PROBLEM TO SOLVE →
When you reach the line containing "1600x1265 pixels." in the entries below, begin reproducing lines exactly, and stop once the line containing "Task: Open the Select Bill Type dropdown" is done.

##############################

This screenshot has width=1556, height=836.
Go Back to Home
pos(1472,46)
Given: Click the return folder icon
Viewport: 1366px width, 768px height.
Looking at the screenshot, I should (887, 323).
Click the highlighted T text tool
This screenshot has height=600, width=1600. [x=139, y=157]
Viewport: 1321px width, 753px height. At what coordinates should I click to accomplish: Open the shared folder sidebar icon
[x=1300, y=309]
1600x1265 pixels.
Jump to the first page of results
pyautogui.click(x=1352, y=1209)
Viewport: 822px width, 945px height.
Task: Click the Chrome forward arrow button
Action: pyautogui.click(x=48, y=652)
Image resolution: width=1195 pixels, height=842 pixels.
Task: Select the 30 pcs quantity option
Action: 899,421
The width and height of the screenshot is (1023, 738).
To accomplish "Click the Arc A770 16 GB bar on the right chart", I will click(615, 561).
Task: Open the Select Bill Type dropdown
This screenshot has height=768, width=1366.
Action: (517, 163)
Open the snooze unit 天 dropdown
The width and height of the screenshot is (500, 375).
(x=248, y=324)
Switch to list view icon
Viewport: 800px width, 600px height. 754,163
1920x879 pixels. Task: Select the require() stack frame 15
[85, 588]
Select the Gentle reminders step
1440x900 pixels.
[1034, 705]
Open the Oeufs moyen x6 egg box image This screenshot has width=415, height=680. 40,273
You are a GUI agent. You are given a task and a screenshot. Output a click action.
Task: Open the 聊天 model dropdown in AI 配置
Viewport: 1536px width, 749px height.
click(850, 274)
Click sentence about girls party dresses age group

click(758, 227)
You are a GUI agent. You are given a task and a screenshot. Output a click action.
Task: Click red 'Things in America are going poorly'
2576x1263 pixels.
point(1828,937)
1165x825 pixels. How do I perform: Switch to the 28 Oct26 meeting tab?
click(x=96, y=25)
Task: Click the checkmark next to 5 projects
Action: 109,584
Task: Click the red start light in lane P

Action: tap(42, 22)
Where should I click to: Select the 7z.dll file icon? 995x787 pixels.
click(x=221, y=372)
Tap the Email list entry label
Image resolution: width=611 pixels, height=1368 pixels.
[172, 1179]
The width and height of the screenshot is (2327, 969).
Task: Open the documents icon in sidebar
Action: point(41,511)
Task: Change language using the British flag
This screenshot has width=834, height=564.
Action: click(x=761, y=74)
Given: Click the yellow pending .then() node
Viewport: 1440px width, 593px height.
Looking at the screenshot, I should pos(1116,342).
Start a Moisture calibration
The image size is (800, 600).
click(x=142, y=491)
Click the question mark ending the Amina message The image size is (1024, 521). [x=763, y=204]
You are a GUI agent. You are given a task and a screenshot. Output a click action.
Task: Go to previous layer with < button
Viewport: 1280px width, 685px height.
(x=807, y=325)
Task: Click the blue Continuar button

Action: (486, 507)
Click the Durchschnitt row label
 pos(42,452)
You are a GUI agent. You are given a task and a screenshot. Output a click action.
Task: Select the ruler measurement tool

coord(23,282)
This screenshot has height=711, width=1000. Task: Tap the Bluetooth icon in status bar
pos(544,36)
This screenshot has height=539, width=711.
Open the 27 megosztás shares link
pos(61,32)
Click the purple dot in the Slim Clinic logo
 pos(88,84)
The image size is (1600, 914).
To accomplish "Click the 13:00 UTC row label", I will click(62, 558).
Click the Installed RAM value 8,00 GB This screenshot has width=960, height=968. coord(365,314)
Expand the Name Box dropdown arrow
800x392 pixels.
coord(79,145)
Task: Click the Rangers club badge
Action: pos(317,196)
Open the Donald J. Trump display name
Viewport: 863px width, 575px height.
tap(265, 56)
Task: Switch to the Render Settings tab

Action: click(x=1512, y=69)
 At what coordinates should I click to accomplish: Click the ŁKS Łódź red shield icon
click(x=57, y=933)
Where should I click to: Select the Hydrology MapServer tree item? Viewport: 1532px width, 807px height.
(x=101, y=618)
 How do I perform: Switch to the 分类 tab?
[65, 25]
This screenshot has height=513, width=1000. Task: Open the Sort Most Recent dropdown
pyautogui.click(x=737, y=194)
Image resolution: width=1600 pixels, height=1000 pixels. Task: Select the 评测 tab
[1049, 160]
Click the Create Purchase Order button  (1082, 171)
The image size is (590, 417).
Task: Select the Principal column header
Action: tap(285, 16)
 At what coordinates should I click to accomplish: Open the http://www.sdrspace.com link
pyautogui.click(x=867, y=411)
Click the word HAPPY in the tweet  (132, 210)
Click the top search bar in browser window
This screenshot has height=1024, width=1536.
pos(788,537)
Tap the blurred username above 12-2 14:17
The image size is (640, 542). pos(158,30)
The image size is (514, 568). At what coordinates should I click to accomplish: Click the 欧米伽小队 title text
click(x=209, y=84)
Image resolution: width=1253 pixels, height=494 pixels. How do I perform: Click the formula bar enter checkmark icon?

##############################

EXERCISE RESULT →
1600x1265 pixels.
Jump to the first page of results
pyautogui.click(x=1352, y=1209)
Viewport: 822px width, 945px height.
Task: Click the Chrome forward arrow button
Action: pyautogui.click(x=48, y=652)
Image resolution: width=1195 pixels, height=842 pixels.
Task: Select the 30 pcs quantity option
Action: 899,421
The width and height of the screenshot is (1023, 738).
To accomplish "Click the Arc A770 16 GB bar on the right chart", I will click(615, 561).
Task: Open the Select Bill Type dropdown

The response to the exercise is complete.